Только ей было плевать – она даже не смотрела на меня, водя мышкой по коврику, не отрывая взгляд от экрана компьютера.
– По каким предметам?
– По нескольким…
Господи, пусть у нее там что-нибудь испортится, и она не сможет меня проверить… не увидит, по какому именно предмету у меня был неуд в прошлом семестре. Иначе картина будет предельна ясна – студентка валит предмет, охмуряет преподавателя, сдает зачет, восстанавливается и отныне и навсегда получает исключительно «отлично». Тут уже не важно использовали меня или я сплю со Знаменским по согласию – запросто могут обнулить все его оценки как нечестно полученные. Тогда и перевод в другой вуз не поможет. А с Виктором что? Уволят? Он ведь только-только вошел во вкус преподавания… Статью написал для крутого издания… курировать кандидатские собирается со следующего года… весь в предвкушении, как будет третировать несчастных аспирантов…
Дверь вдруг широко распахнулась, будто ее открыли пинком.
– Кто позволил устраивать допрос моей невесте?! – прорычал, Знаменский, врываясь в кабинет.
Я выдохнула и чуть не рассмеялась от облегчения. Успел, надо же… и как вовремя! Еще пару секунд, и либо я бы сделала какую-нибудь глупость, либо эта въедливая мадам обнаружила бы компрометирующую меня информацию.
– Вы в курсе, что ей нельзя волноваться?! – продолжал тем временем возмущаться Виктор, выхватил из кармана пиджака какую-то бумажку и бросил ее на стол перед комиссией. – Посмотрите, что пишет ее психотерапевт! Да я засужу вас так, что не оставлю камня на камне от этого заведения!

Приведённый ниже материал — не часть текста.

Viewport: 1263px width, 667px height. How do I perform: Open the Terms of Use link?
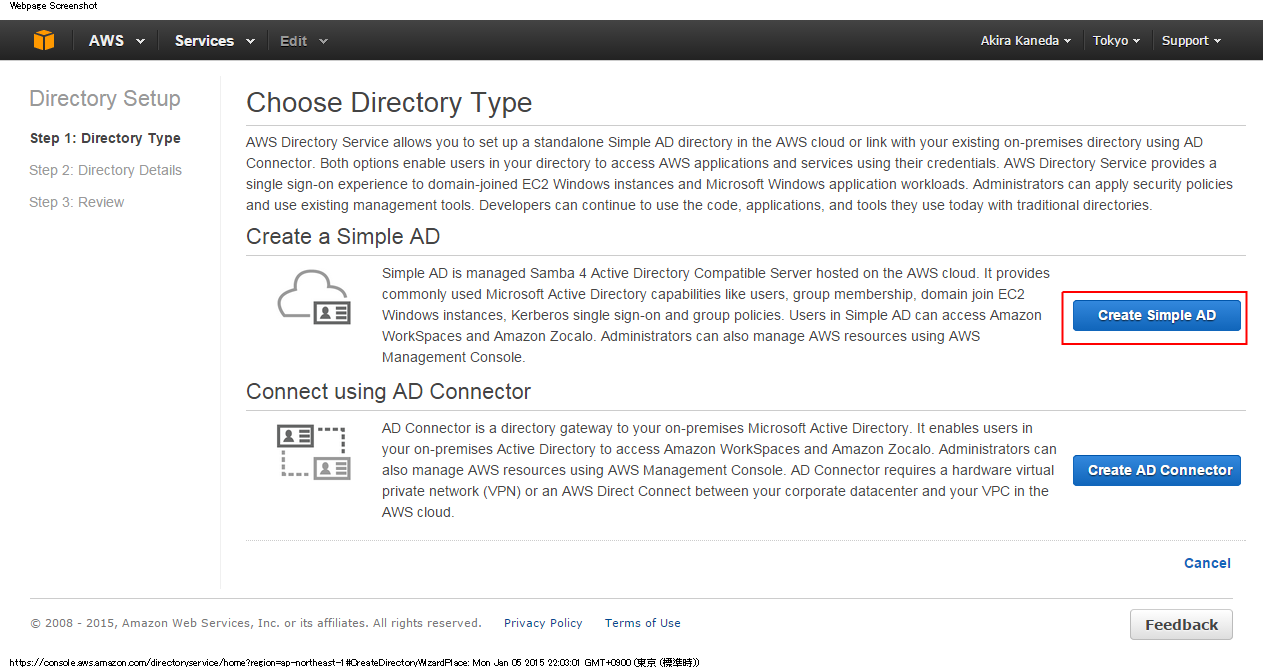coord(642,623)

Я замерла, боясь дышать. Во что он играет на этот раз?
Взяв в руки листок, Олег Константинович развернул его и закашлялся.
– Какой… суровый психотерапевт.
Кинул быстрый взгляд на свою заместительницу и передал бумажку ей.
– Марк, сходи пожалуйста, спроси у моего секретаря, принесли ли заказную почту? – пробормотала Евгения Михайловна. – Тут конфиденциальная информация…
Однако доцент непонимающе смотрел с одного члена комиссии на другого и не сдвинулся с места, пока просьбу покинуть помещение не повторили все по очереди, включая Знаменского.
Только тогда ситуация стала мне проясняться. Особенно когда, заглянув сбоку, я увидела, что к бумажке скрепкой пришпилен банковский чек.
– Я даже не знаю, что и сказать… – крякнул декан.
– Вот и не говори ничего… – Виктор уселся рядом со мной на свободный стул и небрежно обнял за плечи. – Считай это моим вкладом в развитие экономической науки…
Евгения Михайловна тоже глянула и тихо ахнула.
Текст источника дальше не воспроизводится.